** GOAL OF THE EXERCISE **
This exercise calls for an exact copy of the listing below.
▬▬▬
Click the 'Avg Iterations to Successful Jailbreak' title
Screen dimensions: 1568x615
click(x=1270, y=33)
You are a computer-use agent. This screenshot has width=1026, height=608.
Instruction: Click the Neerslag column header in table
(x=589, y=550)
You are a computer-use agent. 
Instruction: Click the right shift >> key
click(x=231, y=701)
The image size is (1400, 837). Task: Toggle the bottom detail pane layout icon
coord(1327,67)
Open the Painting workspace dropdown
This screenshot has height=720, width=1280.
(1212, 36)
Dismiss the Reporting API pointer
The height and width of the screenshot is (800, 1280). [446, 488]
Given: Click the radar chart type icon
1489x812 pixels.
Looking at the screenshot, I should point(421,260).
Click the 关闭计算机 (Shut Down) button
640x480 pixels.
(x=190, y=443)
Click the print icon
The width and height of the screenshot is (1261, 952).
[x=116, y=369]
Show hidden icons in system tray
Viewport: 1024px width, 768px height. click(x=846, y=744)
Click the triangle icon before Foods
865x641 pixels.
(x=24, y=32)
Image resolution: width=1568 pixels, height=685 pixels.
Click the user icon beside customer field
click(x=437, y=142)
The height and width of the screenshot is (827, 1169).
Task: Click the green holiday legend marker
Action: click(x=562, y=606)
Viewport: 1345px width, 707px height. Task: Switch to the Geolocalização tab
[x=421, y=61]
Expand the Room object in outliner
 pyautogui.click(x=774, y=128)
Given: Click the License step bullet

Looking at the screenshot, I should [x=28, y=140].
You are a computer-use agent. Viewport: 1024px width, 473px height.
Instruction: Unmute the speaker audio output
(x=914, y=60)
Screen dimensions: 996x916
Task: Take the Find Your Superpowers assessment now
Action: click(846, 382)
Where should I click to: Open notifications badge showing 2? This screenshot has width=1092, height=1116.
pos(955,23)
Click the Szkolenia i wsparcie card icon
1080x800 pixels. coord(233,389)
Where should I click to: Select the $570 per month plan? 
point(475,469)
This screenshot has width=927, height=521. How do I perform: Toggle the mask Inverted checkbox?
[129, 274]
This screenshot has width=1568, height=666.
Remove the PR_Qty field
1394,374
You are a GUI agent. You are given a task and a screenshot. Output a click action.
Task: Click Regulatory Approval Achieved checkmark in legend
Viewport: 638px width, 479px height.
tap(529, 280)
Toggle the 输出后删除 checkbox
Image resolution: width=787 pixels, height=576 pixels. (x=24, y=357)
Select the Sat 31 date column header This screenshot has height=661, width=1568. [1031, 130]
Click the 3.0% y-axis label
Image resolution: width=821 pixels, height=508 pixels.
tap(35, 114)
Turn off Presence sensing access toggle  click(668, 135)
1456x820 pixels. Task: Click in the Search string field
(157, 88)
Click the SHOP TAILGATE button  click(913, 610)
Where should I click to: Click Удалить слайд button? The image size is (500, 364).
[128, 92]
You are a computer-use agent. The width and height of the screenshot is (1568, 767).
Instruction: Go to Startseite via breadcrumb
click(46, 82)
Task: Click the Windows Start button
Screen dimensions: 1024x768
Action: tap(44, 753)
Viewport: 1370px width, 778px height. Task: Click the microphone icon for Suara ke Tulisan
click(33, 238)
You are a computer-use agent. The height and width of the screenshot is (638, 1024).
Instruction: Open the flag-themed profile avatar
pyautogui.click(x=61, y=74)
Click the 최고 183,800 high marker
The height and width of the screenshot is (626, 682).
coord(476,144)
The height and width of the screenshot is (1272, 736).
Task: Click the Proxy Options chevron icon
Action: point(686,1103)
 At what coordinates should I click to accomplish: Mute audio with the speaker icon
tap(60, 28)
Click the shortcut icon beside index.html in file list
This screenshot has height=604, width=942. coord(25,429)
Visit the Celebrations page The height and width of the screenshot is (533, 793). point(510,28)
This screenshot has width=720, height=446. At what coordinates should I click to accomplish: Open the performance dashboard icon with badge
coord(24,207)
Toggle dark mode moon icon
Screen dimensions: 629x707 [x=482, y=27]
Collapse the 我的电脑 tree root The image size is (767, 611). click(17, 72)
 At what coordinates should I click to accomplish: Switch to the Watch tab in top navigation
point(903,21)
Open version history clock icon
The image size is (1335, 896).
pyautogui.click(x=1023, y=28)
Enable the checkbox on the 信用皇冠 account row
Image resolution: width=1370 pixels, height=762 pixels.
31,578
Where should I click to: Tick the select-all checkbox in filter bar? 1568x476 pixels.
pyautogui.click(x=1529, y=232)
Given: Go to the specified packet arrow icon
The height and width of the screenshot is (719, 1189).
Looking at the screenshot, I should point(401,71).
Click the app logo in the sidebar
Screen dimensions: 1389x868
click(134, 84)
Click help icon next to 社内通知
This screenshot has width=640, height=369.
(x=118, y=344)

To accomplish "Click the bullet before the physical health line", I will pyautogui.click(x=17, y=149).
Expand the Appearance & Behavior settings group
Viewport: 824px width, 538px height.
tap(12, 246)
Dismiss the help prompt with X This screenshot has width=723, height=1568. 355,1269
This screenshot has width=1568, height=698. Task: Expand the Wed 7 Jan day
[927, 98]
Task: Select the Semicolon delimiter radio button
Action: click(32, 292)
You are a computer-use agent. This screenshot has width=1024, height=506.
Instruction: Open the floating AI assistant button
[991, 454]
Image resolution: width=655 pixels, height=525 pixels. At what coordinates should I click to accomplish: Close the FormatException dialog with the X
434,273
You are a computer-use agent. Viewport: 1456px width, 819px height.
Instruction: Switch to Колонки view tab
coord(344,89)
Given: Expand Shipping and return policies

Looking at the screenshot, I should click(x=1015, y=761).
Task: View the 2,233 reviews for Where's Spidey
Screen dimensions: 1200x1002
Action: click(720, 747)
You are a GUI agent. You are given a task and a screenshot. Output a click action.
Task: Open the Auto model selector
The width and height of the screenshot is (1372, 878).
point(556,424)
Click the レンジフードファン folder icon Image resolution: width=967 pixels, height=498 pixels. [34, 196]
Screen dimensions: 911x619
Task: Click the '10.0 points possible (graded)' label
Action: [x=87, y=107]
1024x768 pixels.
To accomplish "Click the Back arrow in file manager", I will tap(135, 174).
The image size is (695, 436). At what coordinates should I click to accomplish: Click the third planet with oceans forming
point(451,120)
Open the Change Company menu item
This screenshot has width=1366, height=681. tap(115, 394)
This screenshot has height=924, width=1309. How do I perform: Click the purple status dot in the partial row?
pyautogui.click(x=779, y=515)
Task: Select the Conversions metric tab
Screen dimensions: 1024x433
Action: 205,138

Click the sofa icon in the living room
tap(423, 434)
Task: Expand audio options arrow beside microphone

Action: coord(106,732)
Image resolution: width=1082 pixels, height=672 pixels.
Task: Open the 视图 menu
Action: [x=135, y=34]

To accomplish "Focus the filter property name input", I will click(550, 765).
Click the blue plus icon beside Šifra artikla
▬▬▬
** RESULT **
Click the 'Avg Iterations to Successful Jailbreak' title
Screen dimensions: 1568x615
click(x=1270, y=33)
You are a computer-use agent. This screenshot has width=1026, height=608.
Instruction: Click the Neerslag column header in table
(x=589, y=550)
You are a computer-use agent. 
Instruction: Click the right shift >> key
click(x=231, y=701)
The image size is (1400, 837). Task: Toggle the bottom detail pane layout icon
coord(1327,67)
Open the Painting workspace dropdown
This screenshot has height=720, width=1280.
(1212, 36)
Dismiss the Reporting API pointer
The height and width of the screenshot is (800, 1280). [446, 488]
Given: Click the radar chart type icon
1489x812 pixels.
Looking at the screenshot, I should point(421,260).
Click the 关闭计算机 (Shut Down) button
640x480 pixels.
(x=190, y=443)
Click the print icon
The width and height of the screenshot is (1261, 952).
[x=116, y=369]
Show hidden icons in system tray
Viewport: 1024px width, 768px height. click(x=846, y=744)
Click the triangle icon before Foods
865x641 pixels.
(x=24, y=32)
Image resolution: width=1568 pixels, height=685 pixels.
Click the user icon beside customer field
click(x=437, y=142)
The height and width of the screenshot is (827, 1169).
Task: Click the green holiday legend marker
Action: click(x=562, y=606)
Viewport: 1345px width, 707px height. Task: Switch to the Geolocalização tab
[x=421, y=61]
Expand the Room object in outliner
 pyautogui.click(x=774, y=128)
Given: Click the License step bullet

Looking at the screenshot, I should [x=28, y=140].
You are a computer-use agent. Viewport: 1024px width, 473px height.
Instruction: Unmute the speaker audio output
(x=914, y=60)
Screen dimensions: 996x916
Task: Take the Find Your Superpowers assessment now
Action: click(846, 382)
Where should I click to: Open notifications badge showing 2? This screenshot has width=1092, height=1116.
pos(955,23)
Click the Szkolenia i wsparcie card icon
1080x800 pixels. coord(233,389)
Where should I click to: Select the $570 per month plan? 
point(475,469)
This screenshot has width=927, height=521. How do I perform: Toggle the mask Inverted checkbox?
[129, 274]
This screenshot has width=1568, height=666.
Remove the PR_Qty field
1394,374
You are a GUI agent. You are given a task and a screenshot. Output a click action.
Task: Click Regulatory Approval Achieved checkmark in legend
Viewport: 638px width, 479px height.
tap(529, 280)
Toggle the 输出后删除 checkbox
Image resolution: width=787 pixels, height=576 pixels. (x=24, y=357)
Select the Sat 31 date column header This screenshot has height=661, width=1568. [1031, 130]
Click the 3.0% y-axis label
Image resolution: width=821 pixels, height=508 pixels.
tap(35, 114)
Turn off Presence sensing access toggle  click(668, 135)
1456x820 pixels. Task: Click in the Search string field
(157, 88)
Click the SHOP TAILGATE button  click(913, 610)
Where should I click to: Click Удалить слайд button? The image size is (500, 364).
[128, 92]
You are a computer-use agent. The width and height of the screenshot is (1568, 767).
Instruction: Go to Startseite via breadcrumb
click(46, 82)
Task: Click the Windows Start button
Screen dimensions: 1024x768
Action: tap(44, 753)
Viewport: 1370px width, 778px height. Task: Click the microphone icon for Suara ke Tulisan
click(33, 238)
You are a computer-use agent. The height and width of the screenshot is (638, 1024).
Instruction: Open the flag-themed profile avatar
pyautogui.click(x=61, y=74)
Click the 최고 183,800 high marker
The height and width of the screenshot is (626, 682).
coord(476,144)
The height and width of the screenshot is (1272, 736).
Task: Click the Proxy Options chevron icon
Action: point(686,1103)
 At what coordinates should I click to accomplish: Mute audio with the speaker icon
tap(60, 28)
Click the shortcut icon beside index.html in file list
This screenshot has height=604, width=942. coord(25,429)
Visit the Celebrations page The height and width of the screenshot is (533, 793). point(510,28)
This screenshot has width=720, height=446. At what coordinates should I click to accomplish: Open the performance dashboard icon with badge
coord(24,207)
Toggle dark mode moon icon
Screen dimensions: 629x707 [x=482, y=27]
Collapse the 我的电脑 tree root The image size is (767, 611). click(17, 72)
 At what coordinates should I click to accomplish: Switch to the Watch tab in top navigation
point(903,21)
Open version history clock icon
The image size is (1335, 896).
pyautogui.click(x=1023, y=28)
Enable the checkbox on the 信用皇冠 account row
Image resolution: width=1370 pixels, height=762 pixels.
31,578
Where should I click to: Tick the select-all checkbox in filter bar? 1568x476 pixels.
pyautogui.click(x=1529, y=232)
Given: Go to the specified packet arrow icon
The height and width of the screenshot is (719, 1189).
Looking at the screenshot, I should point(401,71).
Click the app logo in the sidebar
Screen dimensions: 1389x868
click(134, 84)
Click help icon next to 社内通知
This screenshot has width=640, height=369.
(x=118, y=344)

To accomplish "Click the bullet before the physical health line", I will pyautogui.click(x=17, y=149).
Expand the Appearance & Behavior settings group
Viewport: 824px width, 538px height.
tap(12, 246)
Dismiss the help prompt with X This screenshot has width=723, height=1568. 355,1269
This screenshot has width=1568, height=698. Task: Expand the Wed 7 Jan day
[927, 98]
Task: Select the Semicolon delimiter radio button
Action: click(32, 292)
You are a computer-use agent. This screenshot has width=1024, height=506.
Instruction: Open the floating AI assistant button
[991, 454]
Image resolution: width=655 pixels, height=525 pixels. At what coordinates should I click to accomplish: Close the FormatException dialog with the X
434,273
You are a computer-use agent. Viewport: 1456px width, 819px height.
Instruction: Switch to Колонки view tab
coord(344,89)
Given: Expand Shipping and return policies

Looking at the screenshot, I should click(x=1015, y=761).
Task: View the 2,233 reviews for Where's Spidey
Screen dimensions: 1200x1002
Action: click(720, 747)
You are a GUI agent. You are given a task and a screenshot. Output a click action.
Task: Open the Auto model selector
The width and height of the screenshot is (1372, 878).
point(556,424)
Click the レンジフードファン folder icon Image resolution: width=967 pixels, height=498 pixels. [34, 196]
Screen dimensions: 911x619
Task: Click the '10.0 points possible (graded)' label
Action: [x=87, y=107]
1024x768 pixels.
To accomplish "Click the Back arrow in file manager", I will tap(135, 174).
The image size is (695, 436). At what coordinates should I click to accomplish: Click the third planet with oceans forming
point(451,120)
Open the Change Company menu item
This screenshot has width=1366, height=681. tap(115, 394)
This screenshot has height=924, width=1309. How do I perform: Click the purple status dot in the partial row?
pyautogui.click(x=779, y=515)
Task: Select the Conversions metric tab
Screen dimensions: 1024x433
Action: 205,138

Click the sofa icon in the living room
tap(423, 434)
Task: Expand audio options arrow beside microphone

Action: coord(106,732)
Image resolution: width=1082 pixels, height=672 pixels.
Task: Open the 视图 menu
Action: [x=135, y=34]

To accomplish "Focus the filter property name input", I will click(550, 765).
Click the blue plus icon beside Šifra artikla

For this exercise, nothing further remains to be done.